Mr M O'Neill appeared on behalf of the First and Second Appellants
Mr J Elvidge appeared on behalf of the Third Appellant
Mr P Simpson (Higher Court Advocate) appeared on behalf of the Crown

____________________

HTML VERSION OF JUDGMENT
____________________

Crown Copyright ©

  1. LORD JUSTICE PILL: These are appeals against sentences imposed at the Newcastle Crown Court. James William Darling, on 25th September 2008, pleaded guilty to offences for which he was sentenced along with 13 other people by His Honour Judge Evans on 6th February 2009: counts 1 and 2, supplying a Class A drug (heroin), 5 years' imprisonment on each count concurrent, and for possession of a Class C drug (cannabis) no separate penalty. The total was therefore one of 5 years' imprisonment with a direction that the 197 days spent on remand should count towards the sentence.
  2. Stuart Robert Weatherston pleaded guilty on 25th September 2008 to count 2, and a further count subsequently added on 6th November 2008. He was sentenced on count 3, being concerned in the supply of a Class A drug (heroin), to 4½ years' imprisonment, and count 2, possession of a Class A drug (heroin), no separate penalty. The total was therefore 4½ years' imprisonment.
  3. Martin David Punton pleaded guilty on 3rd October 2008. He was sentenced on counts 1 and 2, supplying a Class A drug (heroin), to 5 years' imprisonment on each count concurrent, with a direction that the 127 days spent on remand should count towards sentence.

## Problem requirements
In the sentencing judgment, how many days spent on remand by Martin David Punton were directed to count towards his sentence? Rely only on the sentencing judgment.

## Dataset rows
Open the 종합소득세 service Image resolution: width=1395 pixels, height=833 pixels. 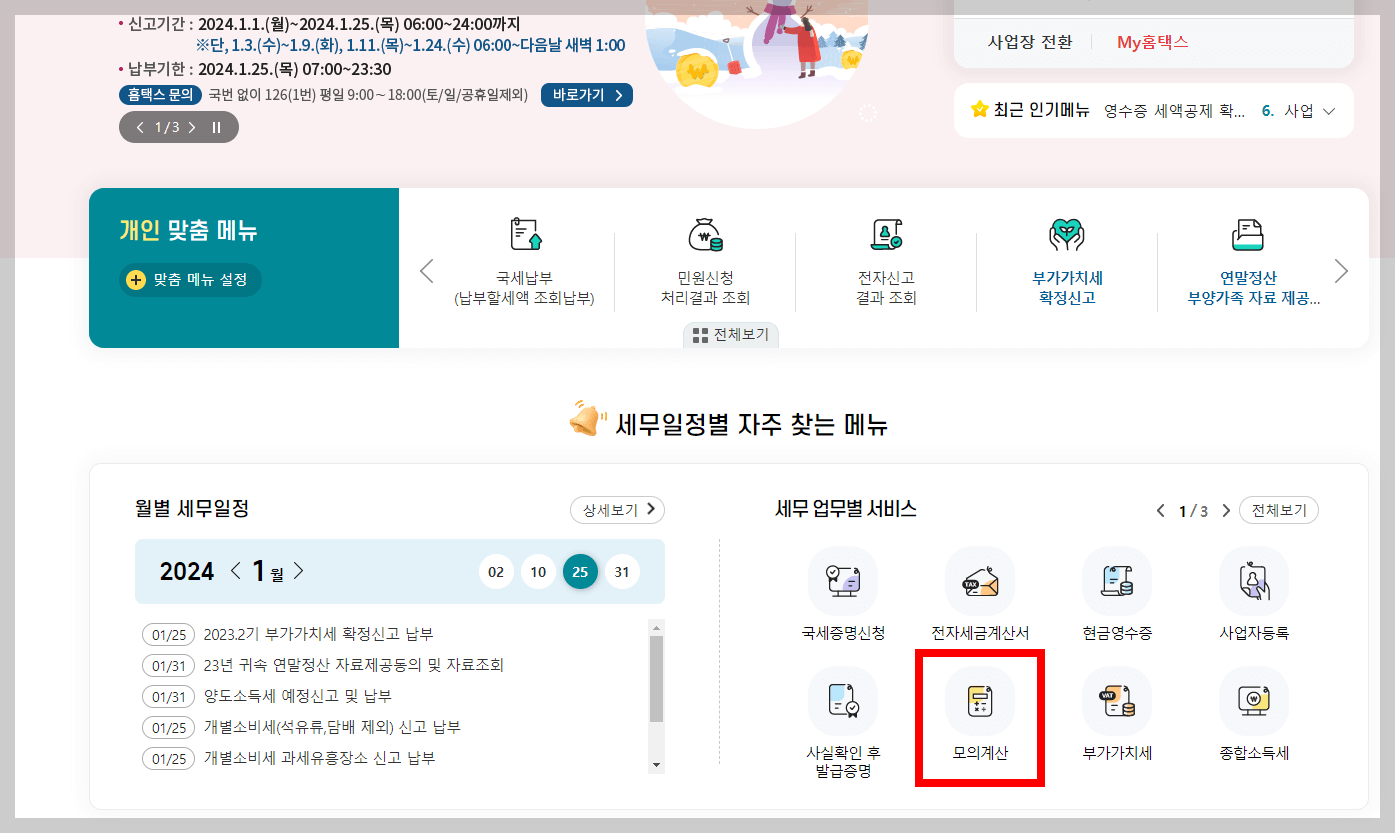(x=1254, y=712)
---
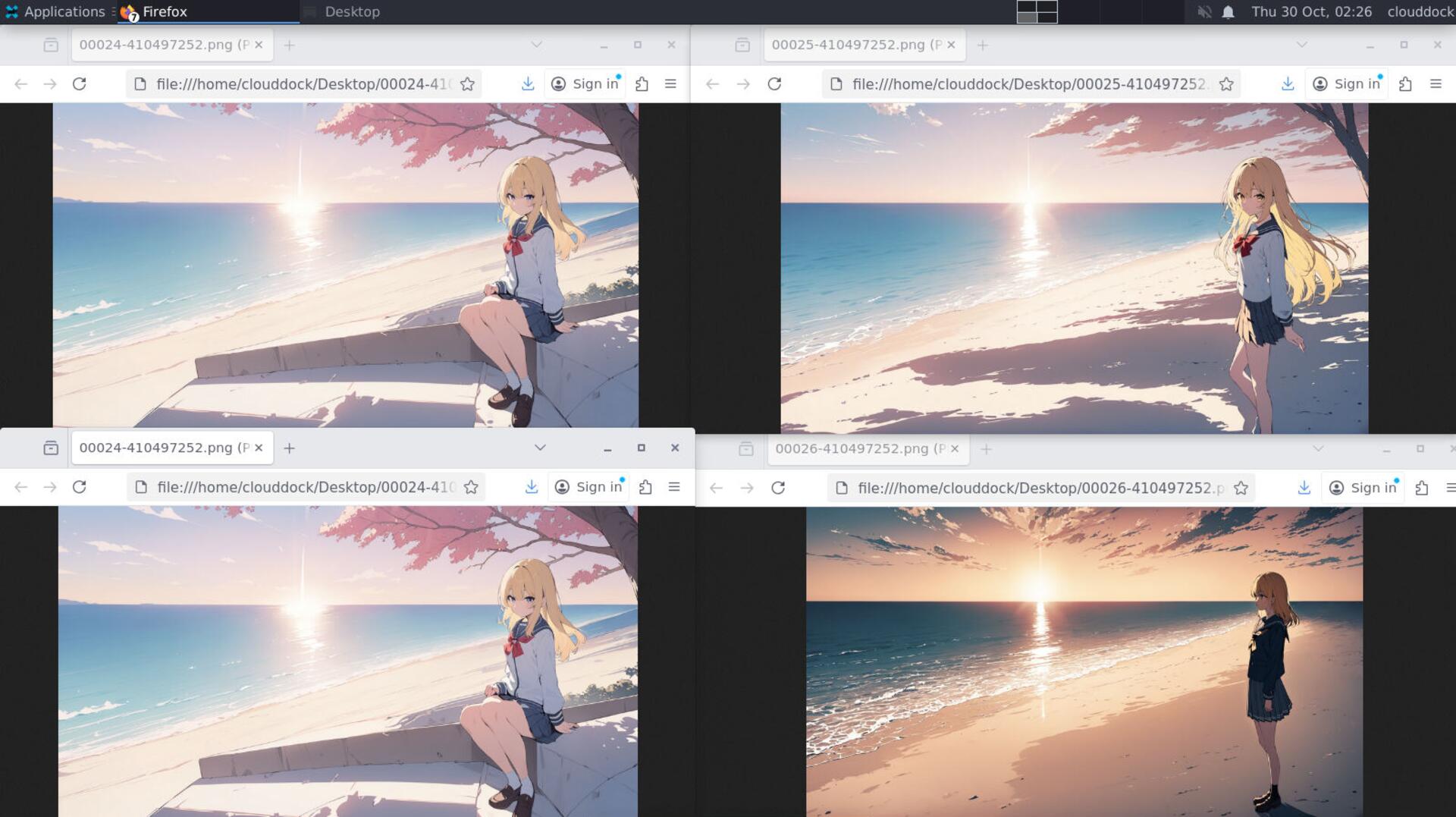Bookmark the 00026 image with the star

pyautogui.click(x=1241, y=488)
...
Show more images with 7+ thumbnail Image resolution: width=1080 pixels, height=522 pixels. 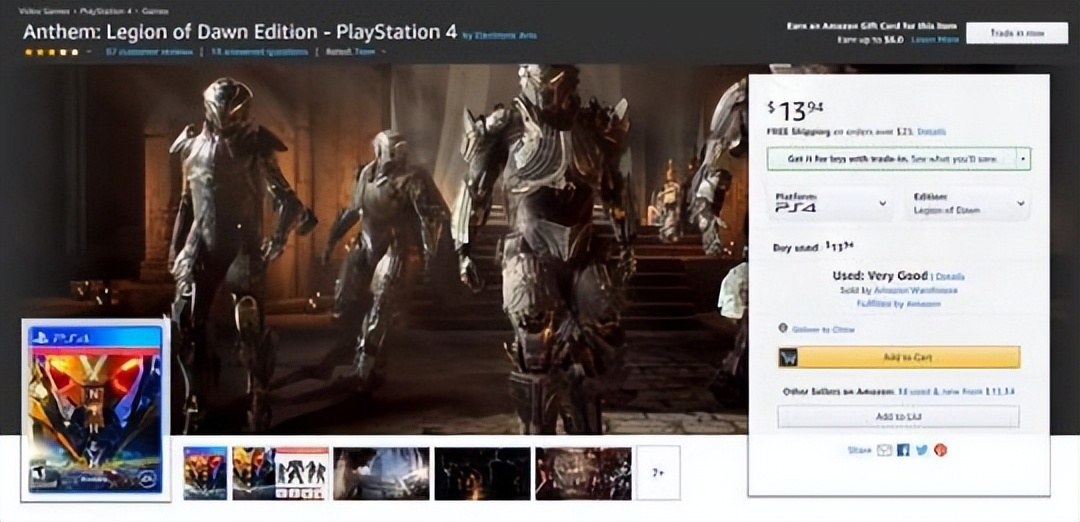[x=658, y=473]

## Solution for this exercise
127 days.